INSTRUCTIONS TO FOLLOW
Translate this sentence from the UnicodeConverter description into Spanish: "The program is capable of converting multiple files in a directory, or an entire directory, including its subdirectories."

QUOTED PASSAGE
········

UnicodeConverter is a program that converts text and HTML files in VNI, VISCII, VPS, TCVN3 (ABC), VIQR/Vietnet, NCR, or Unicode Composite (NFD) format to Unicode Precomposed (NFC) UTF-8. The program is capable of converting multiple files in a directory, or an entire directory, including its subdirectories.
Support for conversion of Microsoft Word, Excel, and PowerPoint documents in legacy Vietnamese encodings to Unicode 16-bit native format is included. Support for Rich Text Format is also provided.
UnicodeConverter.NET runs on Windows XP/Vista/7/8 platforms with Microsoft .NET Framework 4.0 installed and can be launched from Windows desktop or Explorer. In case if your system can not have .NET Framework support, use the Java version instead.
If you attempt to run a .NET application from a computer on which the .NET runtime is not installed, you will receive the error "A required .DLL file, MSCOREE.DLL, was not found" or "The dynamic link library mscoree.dll could not be found in the specified path..." To solve this problem, install the .NET Framework on the computer and try running the application again.
Note: It is recommended that Microsoft Word/Excel/PowerPoint not open any file when you convert Word/Excel/PowerPoint documents. It may cause errors or slow down the conversion process.
Tip: Minimize the number of text boxes within Word documents to a few; having too many will slow down conversion significantly.

········

DATA SHOWN
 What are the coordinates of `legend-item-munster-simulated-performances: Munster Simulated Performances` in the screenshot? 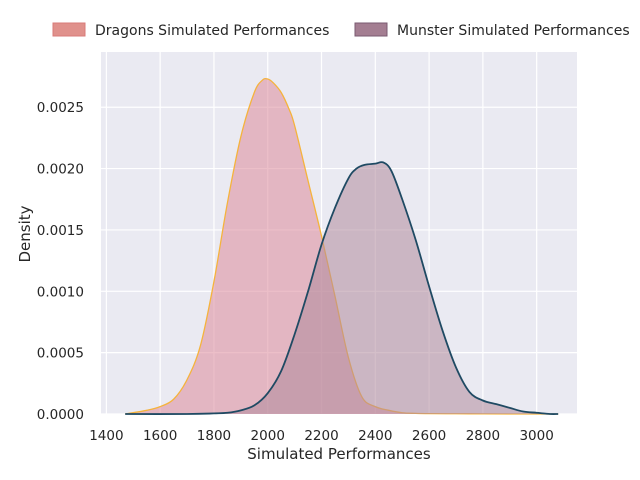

········

ANSWER SECTION
El programa es capaz de convertir varios archivos de un directorio, o un directorio completo, incluidos sus subdirectorios.